▶ [ACTION ITEM]:
Beneath this line is the data. Output exactly the lines from the line with "Toggle the Show SLA switch" to the line with "Switch to the Alterar", both ends included, and nothing more.

▶ [TASK INPUTS]:

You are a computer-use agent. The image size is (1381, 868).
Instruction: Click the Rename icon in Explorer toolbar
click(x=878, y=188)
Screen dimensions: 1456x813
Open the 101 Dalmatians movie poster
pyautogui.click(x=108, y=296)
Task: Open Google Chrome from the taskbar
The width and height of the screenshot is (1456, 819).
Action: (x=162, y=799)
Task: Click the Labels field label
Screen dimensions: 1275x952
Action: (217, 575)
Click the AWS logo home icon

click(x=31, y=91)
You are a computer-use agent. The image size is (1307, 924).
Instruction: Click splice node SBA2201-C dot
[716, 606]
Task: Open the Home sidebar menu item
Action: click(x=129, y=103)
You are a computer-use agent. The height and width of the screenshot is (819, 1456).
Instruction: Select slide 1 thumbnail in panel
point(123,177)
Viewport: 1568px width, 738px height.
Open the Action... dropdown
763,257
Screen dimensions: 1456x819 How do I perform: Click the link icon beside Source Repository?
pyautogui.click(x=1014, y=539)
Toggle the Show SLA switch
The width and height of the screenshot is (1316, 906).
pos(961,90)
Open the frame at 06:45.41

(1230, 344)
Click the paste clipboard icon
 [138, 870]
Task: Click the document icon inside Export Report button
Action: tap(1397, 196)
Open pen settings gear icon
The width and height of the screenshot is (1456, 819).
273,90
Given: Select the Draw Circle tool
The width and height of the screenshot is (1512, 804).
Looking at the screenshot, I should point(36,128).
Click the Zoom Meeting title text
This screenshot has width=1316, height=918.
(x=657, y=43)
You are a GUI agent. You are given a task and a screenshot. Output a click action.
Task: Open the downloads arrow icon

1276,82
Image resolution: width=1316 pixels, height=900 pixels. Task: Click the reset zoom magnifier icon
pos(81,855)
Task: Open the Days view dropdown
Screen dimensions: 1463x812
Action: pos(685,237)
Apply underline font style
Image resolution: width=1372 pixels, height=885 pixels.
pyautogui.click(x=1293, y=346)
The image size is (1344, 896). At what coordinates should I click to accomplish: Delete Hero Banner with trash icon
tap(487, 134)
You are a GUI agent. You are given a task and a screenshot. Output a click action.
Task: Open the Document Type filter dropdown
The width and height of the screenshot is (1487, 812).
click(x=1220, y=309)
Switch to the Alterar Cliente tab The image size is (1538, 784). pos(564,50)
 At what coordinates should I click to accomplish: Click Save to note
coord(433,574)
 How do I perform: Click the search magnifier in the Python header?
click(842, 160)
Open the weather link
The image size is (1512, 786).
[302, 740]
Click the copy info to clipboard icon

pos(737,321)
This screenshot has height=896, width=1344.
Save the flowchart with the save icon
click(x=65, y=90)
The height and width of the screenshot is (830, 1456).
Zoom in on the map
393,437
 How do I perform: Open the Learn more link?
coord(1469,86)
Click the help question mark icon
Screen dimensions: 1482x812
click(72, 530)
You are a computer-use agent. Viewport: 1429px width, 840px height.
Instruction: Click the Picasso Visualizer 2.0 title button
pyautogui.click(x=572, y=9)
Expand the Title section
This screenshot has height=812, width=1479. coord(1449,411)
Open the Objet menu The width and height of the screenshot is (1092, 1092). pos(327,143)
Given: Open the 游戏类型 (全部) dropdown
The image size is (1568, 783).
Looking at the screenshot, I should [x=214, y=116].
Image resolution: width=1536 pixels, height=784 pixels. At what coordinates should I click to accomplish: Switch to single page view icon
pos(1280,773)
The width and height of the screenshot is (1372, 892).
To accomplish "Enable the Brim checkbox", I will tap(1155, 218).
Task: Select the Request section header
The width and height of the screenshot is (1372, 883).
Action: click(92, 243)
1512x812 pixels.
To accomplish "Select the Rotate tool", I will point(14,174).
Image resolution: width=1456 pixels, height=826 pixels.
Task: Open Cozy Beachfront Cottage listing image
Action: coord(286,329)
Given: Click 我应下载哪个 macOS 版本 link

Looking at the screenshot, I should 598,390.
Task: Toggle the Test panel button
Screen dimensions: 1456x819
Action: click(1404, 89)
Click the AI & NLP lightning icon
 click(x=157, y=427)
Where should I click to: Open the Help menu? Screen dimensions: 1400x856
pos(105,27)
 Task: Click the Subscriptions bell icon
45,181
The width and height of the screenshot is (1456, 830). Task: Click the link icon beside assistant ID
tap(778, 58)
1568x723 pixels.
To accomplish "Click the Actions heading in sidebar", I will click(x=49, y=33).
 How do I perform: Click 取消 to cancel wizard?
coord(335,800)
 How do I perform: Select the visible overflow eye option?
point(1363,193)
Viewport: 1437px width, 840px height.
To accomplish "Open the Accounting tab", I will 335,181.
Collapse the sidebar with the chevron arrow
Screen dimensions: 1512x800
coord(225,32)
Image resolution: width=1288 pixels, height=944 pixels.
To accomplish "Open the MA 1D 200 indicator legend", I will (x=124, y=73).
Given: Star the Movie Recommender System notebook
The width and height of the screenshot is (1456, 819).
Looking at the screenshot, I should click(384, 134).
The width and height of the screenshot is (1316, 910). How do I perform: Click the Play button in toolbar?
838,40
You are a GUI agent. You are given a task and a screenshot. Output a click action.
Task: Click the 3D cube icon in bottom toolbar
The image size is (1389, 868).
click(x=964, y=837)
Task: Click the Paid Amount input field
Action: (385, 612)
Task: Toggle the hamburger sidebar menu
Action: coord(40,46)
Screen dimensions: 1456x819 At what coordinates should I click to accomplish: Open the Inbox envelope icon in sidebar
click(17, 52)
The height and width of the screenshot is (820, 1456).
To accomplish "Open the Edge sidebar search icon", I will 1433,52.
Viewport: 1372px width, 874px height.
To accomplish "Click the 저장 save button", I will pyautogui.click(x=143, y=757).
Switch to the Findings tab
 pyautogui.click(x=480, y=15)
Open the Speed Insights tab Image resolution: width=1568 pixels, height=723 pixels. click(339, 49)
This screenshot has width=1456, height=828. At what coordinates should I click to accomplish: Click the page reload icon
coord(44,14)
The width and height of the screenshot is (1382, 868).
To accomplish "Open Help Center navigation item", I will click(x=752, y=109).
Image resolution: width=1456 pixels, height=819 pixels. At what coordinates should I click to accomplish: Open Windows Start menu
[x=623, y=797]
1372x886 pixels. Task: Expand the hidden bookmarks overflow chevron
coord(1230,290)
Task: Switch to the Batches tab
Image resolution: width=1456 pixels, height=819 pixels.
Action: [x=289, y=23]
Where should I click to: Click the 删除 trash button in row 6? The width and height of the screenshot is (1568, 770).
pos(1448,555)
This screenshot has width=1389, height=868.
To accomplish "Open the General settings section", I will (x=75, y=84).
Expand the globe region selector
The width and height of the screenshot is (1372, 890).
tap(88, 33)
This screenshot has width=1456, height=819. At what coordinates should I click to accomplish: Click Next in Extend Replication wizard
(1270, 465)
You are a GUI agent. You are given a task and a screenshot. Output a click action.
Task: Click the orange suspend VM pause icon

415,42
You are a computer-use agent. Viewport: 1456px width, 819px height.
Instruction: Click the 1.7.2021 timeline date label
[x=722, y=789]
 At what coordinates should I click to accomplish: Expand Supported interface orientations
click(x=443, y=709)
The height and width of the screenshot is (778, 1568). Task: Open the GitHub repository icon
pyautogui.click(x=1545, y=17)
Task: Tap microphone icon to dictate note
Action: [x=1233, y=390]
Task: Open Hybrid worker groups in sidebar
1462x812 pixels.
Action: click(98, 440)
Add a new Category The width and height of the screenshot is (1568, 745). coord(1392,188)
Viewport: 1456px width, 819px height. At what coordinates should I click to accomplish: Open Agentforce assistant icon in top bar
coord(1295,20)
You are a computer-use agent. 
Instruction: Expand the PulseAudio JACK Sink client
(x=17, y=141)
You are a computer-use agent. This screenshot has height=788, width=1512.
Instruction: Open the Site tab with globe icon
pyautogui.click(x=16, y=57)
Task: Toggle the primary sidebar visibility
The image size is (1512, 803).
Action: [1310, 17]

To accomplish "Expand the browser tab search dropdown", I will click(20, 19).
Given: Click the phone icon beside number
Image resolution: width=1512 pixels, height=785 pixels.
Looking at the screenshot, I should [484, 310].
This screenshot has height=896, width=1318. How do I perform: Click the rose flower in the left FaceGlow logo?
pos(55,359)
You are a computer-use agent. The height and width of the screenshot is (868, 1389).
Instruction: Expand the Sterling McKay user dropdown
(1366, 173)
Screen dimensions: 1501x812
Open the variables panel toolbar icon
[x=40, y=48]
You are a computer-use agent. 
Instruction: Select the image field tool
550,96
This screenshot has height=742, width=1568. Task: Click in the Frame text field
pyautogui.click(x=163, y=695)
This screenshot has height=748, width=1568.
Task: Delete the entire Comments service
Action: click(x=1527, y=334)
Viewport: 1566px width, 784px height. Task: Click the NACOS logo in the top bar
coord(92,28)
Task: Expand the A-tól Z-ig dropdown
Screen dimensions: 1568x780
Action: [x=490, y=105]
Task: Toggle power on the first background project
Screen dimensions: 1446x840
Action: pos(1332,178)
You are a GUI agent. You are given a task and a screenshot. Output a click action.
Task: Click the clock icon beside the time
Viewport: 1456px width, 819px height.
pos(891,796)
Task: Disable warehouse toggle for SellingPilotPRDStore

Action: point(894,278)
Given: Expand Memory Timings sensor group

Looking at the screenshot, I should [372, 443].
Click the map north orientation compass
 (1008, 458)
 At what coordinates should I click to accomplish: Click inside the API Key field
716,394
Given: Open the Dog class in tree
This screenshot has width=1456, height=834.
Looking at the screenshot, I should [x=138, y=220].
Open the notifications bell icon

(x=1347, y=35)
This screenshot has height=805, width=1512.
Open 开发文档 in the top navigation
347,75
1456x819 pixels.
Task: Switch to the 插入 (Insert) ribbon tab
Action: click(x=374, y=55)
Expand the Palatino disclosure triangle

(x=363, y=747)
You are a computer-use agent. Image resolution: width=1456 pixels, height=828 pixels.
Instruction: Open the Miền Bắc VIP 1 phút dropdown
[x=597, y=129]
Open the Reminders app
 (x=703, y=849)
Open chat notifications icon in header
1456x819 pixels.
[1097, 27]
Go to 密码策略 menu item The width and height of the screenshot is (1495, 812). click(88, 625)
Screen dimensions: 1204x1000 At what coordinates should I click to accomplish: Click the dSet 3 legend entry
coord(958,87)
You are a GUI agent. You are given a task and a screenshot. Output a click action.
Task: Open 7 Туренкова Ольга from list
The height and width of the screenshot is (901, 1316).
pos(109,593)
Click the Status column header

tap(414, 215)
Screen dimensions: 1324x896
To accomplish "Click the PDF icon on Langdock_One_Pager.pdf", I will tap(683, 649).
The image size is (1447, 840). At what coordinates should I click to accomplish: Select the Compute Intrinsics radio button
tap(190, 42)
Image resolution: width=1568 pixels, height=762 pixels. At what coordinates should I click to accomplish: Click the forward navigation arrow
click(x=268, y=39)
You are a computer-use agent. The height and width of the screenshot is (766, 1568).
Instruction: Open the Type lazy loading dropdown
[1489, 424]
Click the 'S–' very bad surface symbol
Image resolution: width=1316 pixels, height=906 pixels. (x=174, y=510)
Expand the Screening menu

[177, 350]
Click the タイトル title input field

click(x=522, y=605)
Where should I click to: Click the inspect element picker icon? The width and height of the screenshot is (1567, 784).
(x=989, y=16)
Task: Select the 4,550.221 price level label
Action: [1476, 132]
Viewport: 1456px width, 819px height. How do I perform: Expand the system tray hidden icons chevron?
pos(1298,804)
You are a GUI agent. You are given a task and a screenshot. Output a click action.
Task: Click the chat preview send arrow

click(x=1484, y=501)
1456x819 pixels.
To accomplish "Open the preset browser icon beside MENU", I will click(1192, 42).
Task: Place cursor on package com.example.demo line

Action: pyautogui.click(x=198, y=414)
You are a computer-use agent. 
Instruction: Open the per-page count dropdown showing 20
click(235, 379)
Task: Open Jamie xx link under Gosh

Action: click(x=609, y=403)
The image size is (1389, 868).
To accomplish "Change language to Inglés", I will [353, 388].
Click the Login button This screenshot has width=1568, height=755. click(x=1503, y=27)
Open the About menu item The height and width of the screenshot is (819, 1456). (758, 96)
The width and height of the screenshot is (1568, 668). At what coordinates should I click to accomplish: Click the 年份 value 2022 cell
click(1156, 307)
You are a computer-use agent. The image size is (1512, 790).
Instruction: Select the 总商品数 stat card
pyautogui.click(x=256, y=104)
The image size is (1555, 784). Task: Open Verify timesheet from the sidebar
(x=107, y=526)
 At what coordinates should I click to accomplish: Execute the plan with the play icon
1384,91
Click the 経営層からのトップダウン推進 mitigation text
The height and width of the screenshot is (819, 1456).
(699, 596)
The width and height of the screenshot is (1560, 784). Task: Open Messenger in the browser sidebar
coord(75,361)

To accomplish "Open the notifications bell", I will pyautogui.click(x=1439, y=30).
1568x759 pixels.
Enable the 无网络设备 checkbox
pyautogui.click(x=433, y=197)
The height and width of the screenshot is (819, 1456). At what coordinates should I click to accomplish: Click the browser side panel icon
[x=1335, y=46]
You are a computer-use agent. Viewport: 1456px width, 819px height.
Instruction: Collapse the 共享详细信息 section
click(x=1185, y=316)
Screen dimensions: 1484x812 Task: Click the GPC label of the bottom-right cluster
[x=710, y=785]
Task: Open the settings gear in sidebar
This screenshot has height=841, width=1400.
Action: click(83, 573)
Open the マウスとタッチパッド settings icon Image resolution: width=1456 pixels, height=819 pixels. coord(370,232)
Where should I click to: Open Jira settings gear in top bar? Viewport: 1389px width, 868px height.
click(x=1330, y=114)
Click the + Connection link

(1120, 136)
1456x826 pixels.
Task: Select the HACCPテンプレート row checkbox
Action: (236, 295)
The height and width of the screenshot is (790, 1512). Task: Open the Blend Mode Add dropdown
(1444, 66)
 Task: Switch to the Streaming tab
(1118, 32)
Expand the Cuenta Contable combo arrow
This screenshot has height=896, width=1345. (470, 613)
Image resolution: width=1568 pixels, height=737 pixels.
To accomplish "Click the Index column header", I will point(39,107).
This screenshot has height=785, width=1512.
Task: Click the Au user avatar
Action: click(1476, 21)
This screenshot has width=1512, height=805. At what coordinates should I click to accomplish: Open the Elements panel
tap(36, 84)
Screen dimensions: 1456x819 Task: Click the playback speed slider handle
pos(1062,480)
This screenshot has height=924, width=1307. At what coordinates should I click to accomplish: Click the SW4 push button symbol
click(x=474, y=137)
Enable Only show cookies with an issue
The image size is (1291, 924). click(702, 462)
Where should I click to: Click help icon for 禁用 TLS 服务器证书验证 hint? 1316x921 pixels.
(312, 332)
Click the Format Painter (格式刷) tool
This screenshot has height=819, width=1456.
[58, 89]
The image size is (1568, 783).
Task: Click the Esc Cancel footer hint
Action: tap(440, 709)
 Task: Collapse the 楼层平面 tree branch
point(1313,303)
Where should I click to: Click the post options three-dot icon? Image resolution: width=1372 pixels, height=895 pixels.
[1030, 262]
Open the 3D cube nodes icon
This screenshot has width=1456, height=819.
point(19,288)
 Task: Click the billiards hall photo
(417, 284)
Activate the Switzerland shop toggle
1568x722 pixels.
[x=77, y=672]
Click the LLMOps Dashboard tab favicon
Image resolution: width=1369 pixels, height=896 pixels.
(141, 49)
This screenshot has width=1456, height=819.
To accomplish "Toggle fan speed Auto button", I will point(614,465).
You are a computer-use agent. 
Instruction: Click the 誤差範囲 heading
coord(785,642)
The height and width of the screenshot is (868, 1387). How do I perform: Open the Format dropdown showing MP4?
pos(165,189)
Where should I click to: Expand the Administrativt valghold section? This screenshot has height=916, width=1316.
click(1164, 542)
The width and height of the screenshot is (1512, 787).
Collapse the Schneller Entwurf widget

▶ [YOUR RESPONSE]:
Toggle the Show SLA switch
The width and height of the screenshot is (1316, 906).
pos(961,90)
Open the frame at 06:45.41

(1230, 344)
Click the paste clipboard icon
 [138, 870]
Task: Click the document icon inside Export Report button
Action: tap(1397, 196)
Open pen settings gear icon
The width and height of the screenshot is (1456, 819).
273,90
Given: Select the Draw Circle tool
The width and height of the screenshot is (1512, 804).
Looking at the screenshot, I should point(36,128).
Click the Zoom Meeting title text
This screenshot has width=1316, height=918.
(x=657, y=43)
You are a GUI agent. You are given a task and a screenshot. Output a click action.
Task: Open the downloads arrow icon

1276,82
Image resolution: width=1316 pixels, height=900 pixels. Task: Click the reset zoom magnifier icon
pos(81,855)
Task: Open the Days view dropdown
Screen dimensions: 1463x812
Action: pos(685,237)
Apply underline font style
Image resolution: width=1372 pixels, height=885 pixels.
pyautogui.click(x=1293, y=346)
The image size is (1344, 896). At what coordinates should I click to accomplish: Delete Hero Banner with trash icon
tap(487, 134)
You are a GUI agent. You are given a task and a screenshot. Output a click action.
Task: Open the Document Type filter dropdown
The width and height of the screenshot is (1487, 812).
click(x=1220, y=309)
Switch to the Alterar Cliente tab The image size is (1538, 784). pos(564,50)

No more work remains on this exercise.